Un étranger dans le miroir


Un étranger dans le miroir

Tome I
Anne Perry

.
.
Londres, juillet 1856,

Il paraît que vous vous appelez Monk… William Monk.

« Lorsqu’il ouvrit les yeux, il ne vit qu’une vague grisaille au-dessus de lui, uniforme comme un ciel d’hiver, lourde et menaçante. Il cligna des paupières et regarda de nouveau. Il était couché sur le dos : la grisaille était celle d’un plafond, noir de crasse et de fumée. »

Dans une salle commune de l’hôpital public, l’homme reprend difficilement ses esprits. Il ne sait plus qui il est, ne connaît pas les raisons qui le maintiennent sur cette couche et ne se souvient plus des traits de son visage. L’homme de salle plaisante… si ça se trouve c’est un mécréant ramassé dans une rixe des bas-fonds car l’inspecteur principal Runcorm est venu témoigner de son identité.

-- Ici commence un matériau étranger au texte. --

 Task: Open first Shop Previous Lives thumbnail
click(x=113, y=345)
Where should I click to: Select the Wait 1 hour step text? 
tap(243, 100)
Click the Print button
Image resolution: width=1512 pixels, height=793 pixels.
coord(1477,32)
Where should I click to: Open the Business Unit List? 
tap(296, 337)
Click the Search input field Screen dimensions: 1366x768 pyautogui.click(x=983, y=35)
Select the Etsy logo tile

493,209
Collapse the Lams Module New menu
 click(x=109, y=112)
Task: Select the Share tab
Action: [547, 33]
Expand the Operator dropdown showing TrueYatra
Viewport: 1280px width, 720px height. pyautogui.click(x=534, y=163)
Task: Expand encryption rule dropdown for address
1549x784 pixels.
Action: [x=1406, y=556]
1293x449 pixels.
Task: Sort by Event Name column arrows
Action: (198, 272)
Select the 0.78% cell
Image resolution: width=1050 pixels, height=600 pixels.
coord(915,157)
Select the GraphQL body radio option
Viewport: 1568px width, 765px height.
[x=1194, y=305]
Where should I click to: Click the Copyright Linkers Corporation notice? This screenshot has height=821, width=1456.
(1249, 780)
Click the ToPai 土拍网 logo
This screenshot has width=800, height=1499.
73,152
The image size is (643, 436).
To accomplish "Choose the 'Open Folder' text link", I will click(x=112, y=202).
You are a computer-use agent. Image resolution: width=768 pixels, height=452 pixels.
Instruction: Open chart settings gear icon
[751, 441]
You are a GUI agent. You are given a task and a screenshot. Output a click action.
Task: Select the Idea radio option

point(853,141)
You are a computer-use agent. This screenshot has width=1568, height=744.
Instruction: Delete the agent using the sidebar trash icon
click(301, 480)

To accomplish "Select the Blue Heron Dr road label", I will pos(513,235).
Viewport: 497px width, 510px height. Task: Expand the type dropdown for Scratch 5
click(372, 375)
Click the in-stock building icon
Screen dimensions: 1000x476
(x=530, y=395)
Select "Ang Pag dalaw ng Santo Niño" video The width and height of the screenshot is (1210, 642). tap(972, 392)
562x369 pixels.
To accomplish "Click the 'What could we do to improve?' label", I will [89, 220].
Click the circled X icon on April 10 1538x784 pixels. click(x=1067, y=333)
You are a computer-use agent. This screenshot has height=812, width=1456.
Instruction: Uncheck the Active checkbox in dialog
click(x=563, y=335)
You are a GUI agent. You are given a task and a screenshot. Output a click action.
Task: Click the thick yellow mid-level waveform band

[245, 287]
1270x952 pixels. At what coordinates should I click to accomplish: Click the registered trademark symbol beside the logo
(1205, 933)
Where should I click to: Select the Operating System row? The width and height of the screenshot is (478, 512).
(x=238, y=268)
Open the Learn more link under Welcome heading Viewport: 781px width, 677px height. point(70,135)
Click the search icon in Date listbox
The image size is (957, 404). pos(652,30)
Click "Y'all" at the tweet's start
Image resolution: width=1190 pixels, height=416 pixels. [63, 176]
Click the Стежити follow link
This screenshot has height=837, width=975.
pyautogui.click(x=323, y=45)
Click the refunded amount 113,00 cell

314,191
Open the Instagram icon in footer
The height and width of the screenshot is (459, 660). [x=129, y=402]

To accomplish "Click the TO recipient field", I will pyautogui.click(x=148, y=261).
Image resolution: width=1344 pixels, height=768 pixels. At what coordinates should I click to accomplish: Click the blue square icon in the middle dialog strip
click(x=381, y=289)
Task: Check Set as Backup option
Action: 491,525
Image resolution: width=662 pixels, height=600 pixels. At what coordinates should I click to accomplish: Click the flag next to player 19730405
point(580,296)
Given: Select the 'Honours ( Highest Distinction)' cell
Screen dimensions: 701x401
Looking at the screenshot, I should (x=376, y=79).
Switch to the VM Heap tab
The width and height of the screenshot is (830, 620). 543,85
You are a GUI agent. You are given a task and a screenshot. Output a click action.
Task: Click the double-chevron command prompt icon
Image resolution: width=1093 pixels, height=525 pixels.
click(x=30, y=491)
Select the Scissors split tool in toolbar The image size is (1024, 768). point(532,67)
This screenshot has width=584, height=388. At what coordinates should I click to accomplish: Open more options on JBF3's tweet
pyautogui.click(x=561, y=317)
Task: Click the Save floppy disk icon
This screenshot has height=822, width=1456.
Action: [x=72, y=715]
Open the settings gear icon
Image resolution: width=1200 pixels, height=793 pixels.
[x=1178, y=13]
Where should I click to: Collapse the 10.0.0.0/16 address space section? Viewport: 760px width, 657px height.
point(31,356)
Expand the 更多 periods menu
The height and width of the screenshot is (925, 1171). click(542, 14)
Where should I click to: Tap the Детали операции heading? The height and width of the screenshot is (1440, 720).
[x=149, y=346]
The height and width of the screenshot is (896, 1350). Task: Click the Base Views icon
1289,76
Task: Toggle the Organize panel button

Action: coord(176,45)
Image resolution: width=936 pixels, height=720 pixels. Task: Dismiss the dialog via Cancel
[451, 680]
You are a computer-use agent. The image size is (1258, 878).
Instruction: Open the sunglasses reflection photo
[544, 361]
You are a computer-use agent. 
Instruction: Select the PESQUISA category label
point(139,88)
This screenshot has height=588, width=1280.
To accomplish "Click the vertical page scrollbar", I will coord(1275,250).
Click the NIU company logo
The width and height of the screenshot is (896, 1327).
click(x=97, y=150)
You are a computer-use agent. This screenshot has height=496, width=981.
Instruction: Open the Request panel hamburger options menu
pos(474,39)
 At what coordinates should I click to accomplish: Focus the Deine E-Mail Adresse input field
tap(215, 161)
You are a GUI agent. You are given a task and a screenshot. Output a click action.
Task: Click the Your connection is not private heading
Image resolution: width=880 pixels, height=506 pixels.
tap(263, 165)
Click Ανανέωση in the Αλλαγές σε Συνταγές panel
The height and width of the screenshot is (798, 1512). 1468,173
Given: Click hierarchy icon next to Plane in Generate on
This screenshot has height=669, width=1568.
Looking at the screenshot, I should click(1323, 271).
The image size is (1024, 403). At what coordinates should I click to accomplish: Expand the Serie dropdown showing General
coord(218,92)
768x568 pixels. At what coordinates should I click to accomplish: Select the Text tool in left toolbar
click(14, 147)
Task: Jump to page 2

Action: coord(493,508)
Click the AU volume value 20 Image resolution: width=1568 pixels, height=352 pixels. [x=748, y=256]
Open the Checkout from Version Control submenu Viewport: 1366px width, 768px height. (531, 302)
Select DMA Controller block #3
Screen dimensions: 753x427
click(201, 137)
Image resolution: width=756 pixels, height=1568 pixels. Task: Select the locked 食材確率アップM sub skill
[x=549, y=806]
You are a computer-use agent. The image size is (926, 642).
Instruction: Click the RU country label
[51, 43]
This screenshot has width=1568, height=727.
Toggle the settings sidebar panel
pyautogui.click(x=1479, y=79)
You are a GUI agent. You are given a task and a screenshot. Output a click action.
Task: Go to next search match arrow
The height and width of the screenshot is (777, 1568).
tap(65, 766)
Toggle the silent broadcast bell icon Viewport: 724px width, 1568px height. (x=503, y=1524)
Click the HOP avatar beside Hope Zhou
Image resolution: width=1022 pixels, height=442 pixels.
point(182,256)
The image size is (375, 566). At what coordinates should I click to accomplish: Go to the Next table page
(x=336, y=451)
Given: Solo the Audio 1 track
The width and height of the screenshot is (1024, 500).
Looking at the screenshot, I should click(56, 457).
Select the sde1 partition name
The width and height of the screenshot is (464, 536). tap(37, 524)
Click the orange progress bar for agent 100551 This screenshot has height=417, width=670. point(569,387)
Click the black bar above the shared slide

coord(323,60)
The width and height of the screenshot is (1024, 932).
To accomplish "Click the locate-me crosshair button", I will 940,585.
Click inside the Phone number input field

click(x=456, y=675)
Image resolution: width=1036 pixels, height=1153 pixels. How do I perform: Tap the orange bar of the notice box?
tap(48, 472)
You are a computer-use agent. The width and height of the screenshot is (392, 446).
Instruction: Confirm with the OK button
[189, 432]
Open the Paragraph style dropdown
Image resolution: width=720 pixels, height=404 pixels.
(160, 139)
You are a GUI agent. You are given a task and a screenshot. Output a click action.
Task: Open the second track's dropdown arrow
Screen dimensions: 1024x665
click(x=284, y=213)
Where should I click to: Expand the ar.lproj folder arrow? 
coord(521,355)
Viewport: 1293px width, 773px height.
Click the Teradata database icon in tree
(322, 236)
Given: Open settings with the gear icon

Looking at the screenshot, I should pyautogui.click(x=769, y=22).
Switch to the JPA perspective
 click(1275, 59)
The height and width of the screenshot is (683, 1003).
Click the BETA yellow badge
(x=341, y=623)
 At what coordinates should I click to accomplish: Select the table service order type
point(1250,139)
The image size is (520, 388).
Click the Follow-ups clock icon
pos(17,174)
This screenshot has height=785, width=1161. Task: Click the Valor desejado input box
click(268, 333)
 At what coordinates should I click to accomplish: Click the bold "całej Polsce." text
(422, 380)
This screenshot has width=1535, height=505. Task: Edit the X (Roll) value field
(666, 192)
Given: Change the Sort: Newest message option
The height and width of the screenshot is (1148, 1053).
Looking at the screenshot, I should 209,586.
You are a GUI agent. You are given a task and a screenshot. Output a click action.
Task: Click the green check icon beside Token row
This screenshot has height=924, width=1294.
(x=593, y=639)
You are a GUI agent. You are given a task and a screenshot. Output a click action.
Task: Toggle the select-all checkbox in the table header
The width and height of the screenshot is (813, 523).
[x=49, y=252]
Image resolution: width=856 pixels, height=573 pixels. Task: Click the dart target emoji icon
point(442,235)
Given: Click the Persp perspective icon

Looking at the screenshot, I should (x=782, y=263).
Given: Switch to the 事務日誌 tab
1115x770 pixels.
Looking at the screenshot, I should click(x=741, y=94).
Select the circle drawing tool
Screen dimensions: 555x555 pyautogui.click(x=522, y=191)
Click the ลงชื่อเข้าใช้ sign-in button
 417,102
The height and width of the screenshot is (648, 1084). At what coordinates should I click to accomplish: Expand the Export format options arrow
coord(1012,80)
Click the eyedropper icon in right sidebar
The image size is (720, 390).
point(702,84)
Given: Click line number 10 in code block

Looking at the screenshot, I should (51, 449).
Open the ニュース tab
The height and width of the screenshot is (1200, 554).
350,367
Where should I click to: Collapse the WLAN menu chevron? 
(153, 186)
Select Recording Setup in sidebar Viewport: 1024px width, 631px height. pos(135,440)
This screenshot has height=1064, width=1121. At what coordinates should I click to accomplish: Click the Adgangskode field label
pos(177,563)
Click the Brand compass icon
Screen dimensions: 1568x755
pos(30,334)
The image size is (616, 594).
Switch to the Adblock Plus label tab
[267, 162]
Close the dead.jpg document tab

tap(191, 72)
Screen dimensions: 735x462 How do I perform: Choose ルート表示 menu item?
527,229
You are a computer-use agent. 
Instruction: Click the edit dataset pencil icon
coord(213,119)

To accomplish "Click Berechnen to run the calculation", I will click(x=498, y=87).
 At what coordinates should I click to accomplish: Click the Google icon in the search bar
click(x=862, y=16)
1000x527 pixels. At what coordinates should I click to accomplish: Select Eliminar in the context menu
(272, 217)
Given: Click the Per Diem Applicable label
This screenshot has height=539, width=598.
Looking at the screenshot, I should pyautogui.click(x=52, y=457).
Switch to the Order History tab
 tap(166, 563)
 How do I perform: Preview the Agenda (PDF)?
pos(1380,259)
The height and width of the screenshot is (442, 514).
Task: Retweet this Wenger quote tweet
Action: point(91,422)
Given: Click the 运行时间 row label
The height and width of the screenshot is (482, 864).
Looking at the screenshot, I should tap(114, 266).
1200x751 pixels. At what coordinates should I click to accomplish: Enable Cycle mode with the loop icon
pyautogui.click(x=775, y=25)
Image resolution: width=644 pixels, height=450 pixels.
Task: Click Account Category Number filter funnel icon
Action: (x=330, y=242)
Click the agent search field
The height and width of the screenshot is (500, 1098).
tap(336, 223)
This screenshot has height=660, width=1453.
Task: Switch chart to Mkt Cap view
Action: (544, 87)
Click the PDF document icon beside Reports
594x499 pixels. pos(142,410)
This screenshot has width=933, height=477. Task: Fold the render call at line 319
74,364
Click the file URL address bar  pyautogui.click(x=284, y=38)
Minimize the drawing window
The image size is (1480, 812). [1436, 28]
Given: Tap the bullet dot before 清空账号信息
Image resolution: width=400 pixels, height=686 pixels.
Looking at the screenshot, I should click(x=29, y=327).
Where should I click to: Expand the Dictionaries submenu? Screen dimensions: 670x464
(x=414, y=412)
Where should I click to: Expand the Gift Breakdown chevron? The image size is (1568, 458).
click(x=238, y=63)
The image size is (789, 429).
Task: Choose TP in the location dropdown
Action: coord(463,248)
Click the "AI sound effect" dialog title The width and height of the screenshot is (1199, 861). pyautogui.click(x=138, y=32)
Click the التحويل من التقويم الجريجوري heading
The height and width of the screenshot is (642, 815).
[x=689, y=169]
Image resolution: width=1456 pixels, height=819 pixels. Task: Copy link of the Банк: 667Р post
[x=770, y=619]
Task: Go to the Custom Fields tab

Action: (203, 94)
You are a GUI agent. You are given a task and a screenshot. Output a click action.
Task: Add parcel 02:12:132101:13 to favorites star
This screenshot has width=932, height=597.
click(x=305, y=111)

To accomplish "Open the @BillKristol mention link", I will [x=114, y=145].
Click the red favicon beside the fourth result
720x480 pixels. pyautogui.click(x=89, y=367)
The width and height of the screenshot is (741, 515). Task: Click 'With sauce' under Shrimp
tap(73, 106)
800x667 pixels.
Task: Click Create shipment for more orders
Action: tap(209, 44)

En fait, cet homme a subi un violent traumatisme lors d’un accident de cab qui l’a laissé amnésique. Il est William Monk, inspecteur de police. Détenteur seulement d’un nom et d’une adresse, il part de l’hôpital après trois semaines de soins.
Angoissé par le néant, il se retrouve dans son appartement, seul et encore fragile. Lorsqu’il se met face à un miroir, il découvre un étranger à l’expression sombre et dure, avec des yeux gris, un nez aquilin, une bouche large et sévère, un homme d’une trentaine d’années.
En fouillant ses papiers, il tombe sur des lettres de sa soeur Beth habitant le nord. Le Northumberland résonne dans sa mémoire du coeur ; des impressions douces et familières. Souhaitant obtenir des informations, il part faire sa convalescence chez elle. Il y trouve une famille aimante mais pudique. Huit ans qu’il ne l’avait pas vue, qu’il l’avait presque ignorée et ceci ne plaide guère en sa faveur. Le premier constat qu’il dresse de lui n’est pas sympathique : homme froid, ambitieux, vaniteux et indifférent.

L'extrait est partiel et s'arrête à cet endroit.